Beta Coronae Australis

Observation data Epoch J2000 Equinox ICRS
- Constellation: Corona Australis
- Right ascension: 19^{h} 10^{m} 01.75580^{s}
- Declination: −39° 20′ 26.8644″
- Apparent magnitude (V): 4.10±0.01

Characteristics
- Spectral type: K0 II/III CN1.5
- U−B color index: +1.07
- B−V color index: +1.20
- R−I color index: +0.61

Astrometry
- Radial velocity (R_{v}): 2.7±0.7 km/s
- Proper motion (μ): RA: +4.37 mas/yr Dec.: −36.65 mas/yr
- Parallax (π): 6.88±0.25 mas
- Distance: 470 ± 20 ly (145 ± 5 pc)
- Absolute magnitude (M_{V}): −1.71

Details
- Mass: 5.17±0.26 M_{☉}
- Radius: 38.5±1.9 R_{☉}
- Luminosity: 614±33 L_{☉}
- Surface gravity (log g): 1.26 cgs
- Temperature: 4,575±55 K
- Metallicity [Fe/H]: +0.24 dex
- Rotational velocity (v sin i): 6.2±2 km/s
- Other designations: Alqubba, β CrA, 46 G. Coronae Australis, CD−39°13146, CPD−39°8327, GC 26380, HD 178345, HIP 94160, HR 7259, SAO 211005, PPM 298639

Database references
- SIMBAD: data

= Beta Coronae Australis =

Star in the constellation Corona Australis

Beta Coronae Australis, also named Alqubba, is a solitary star located in the southern constellation Corona Australis. Its Bayer designation is Latinized from β Coronae Australis, and abbreviated Beta CrA or β CrA. This body is visible to the naked eye as a faint, orange-hued star with an apparent visual magnitude of 4.10. The star is located around 470 light years distant from the Sun based on parallax, and is drifting further away with a radial velocity of 2.7 km/s. At its current distance, Beta CrA's brightness is diminished by 0.29 magnitudes due to interstellar dust.
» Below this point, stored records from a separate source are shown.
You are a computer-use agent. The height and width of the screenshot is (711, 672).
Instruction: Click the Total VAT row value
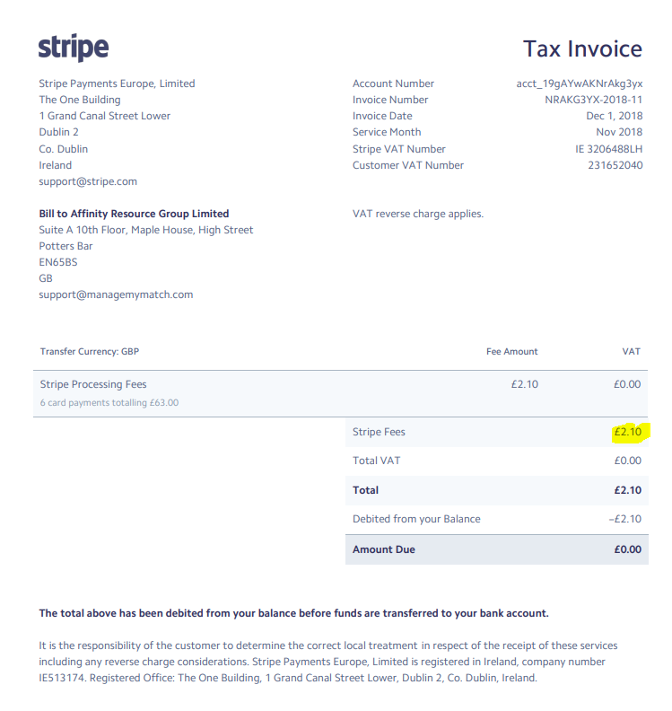pos(628,461)
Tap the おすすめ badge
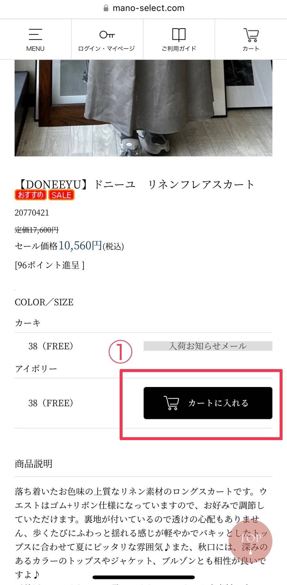 click(31, 195)
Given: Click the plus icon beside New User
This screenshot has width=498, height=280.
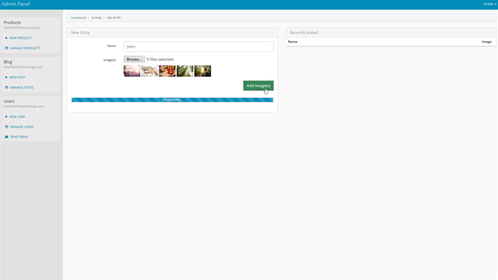Looking at the screenshot, I should pos(6,117).
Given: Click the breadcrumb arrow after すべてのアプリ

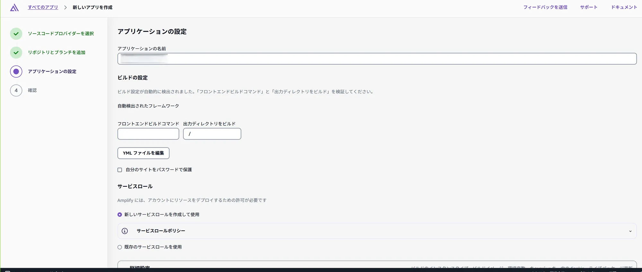Looking at the screenshot, I should (x=65, y=7).
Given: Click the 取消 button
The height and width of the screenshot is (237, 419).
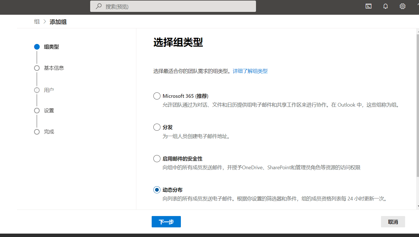Looking at the screenshot, I should click(x=393, y=222).
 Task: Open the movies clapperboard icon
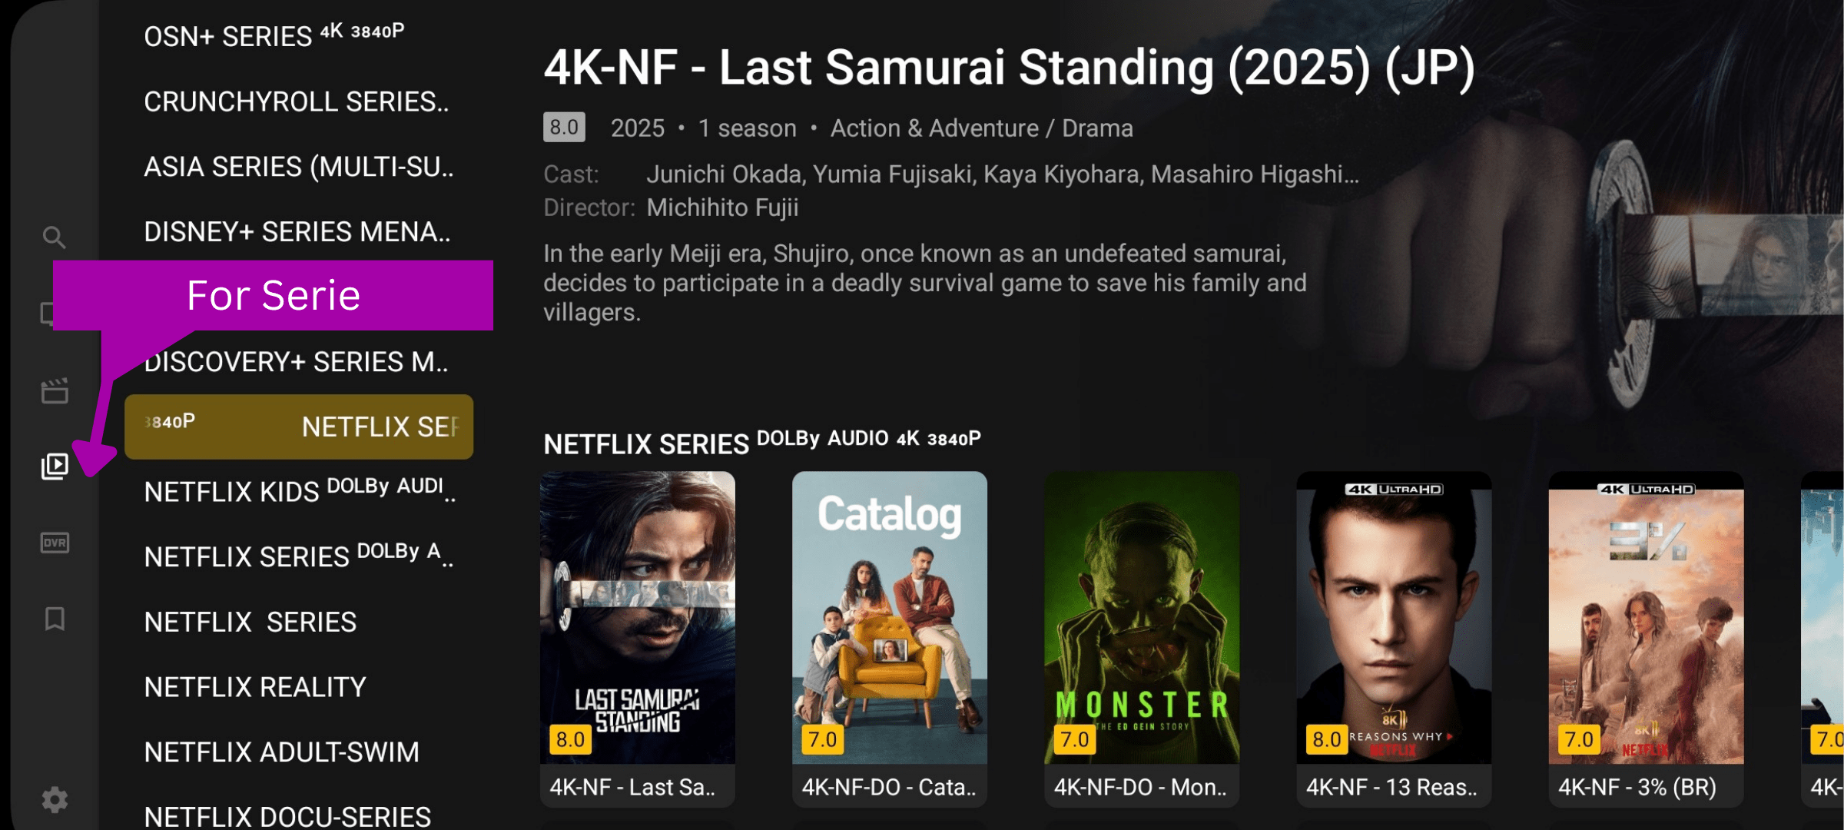[55, 390]
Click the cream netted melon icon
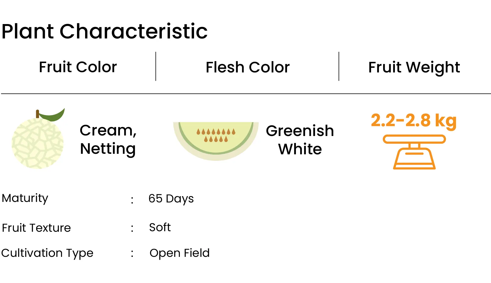The height and width of the screenshot is (283, 491). (x=38, y=139)
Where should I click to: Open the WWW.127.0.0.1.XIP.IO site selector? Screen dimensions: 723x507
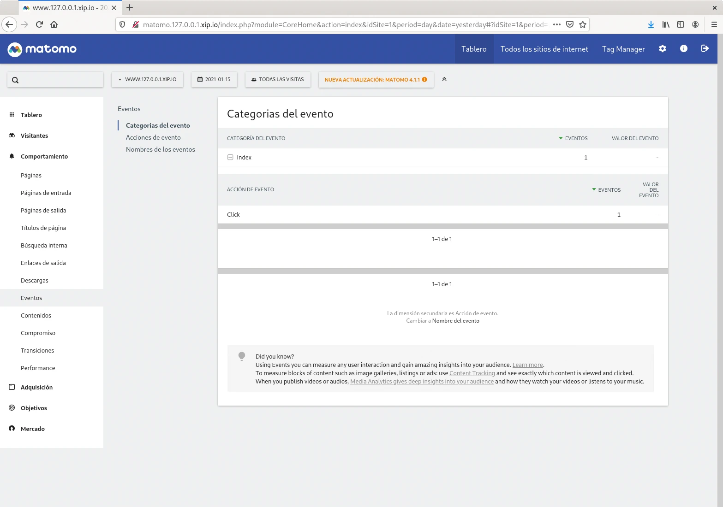click(x=148, y=79)
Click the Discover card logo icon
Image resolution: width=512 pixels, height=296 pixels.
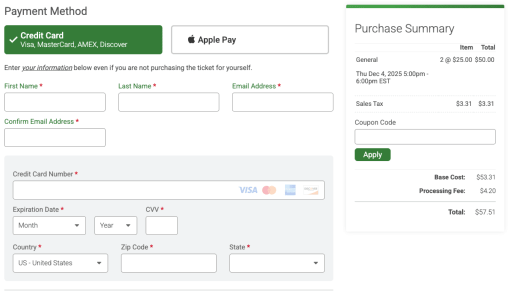311,190
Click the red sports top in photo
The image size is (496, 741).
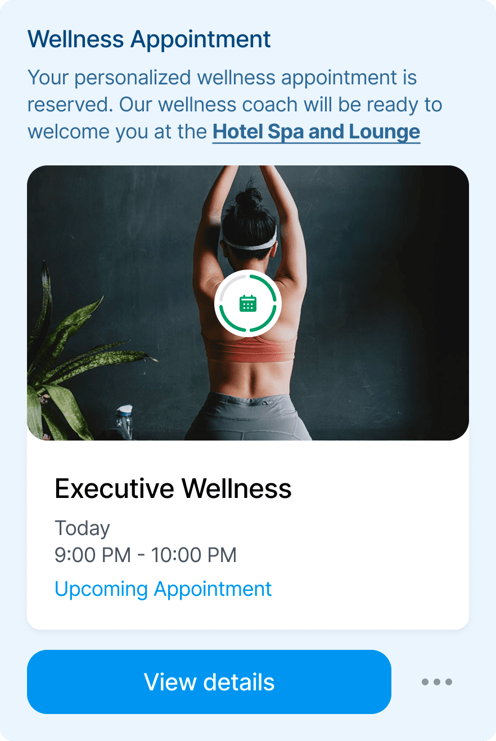(x=249, y=349)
Beta CrA has a stellar classification of K0 II/III CN1.5, indicating that it is an evolved K-type star with the blended luminosity class of a bright giant and a regular giant star. The suffix CN1.5 indicates that the object has an anomalous overabundance of cyano radicals in its spectrum, making it a CN star. Having exhausted the supply of hydrogen at its core, the star has expanded to 39 times the Sun's girth. It has 5.17 times the mass of the Sun shines with a luminosity 614 times that of the Sun from its photosphere at a surface temperature of 4575 K. Beta CrA is metal enriched (174% solar iron abundance) and spins modestly with a projected rotational velocity of 6.2 km/s.

Al-Qubba (القُبَّة), the dome or domed tent, is a traditional Arabic name for Corona Australis. The IAU Working Group on Star Names adopted the name Alqubba for this star on 13 August 2026.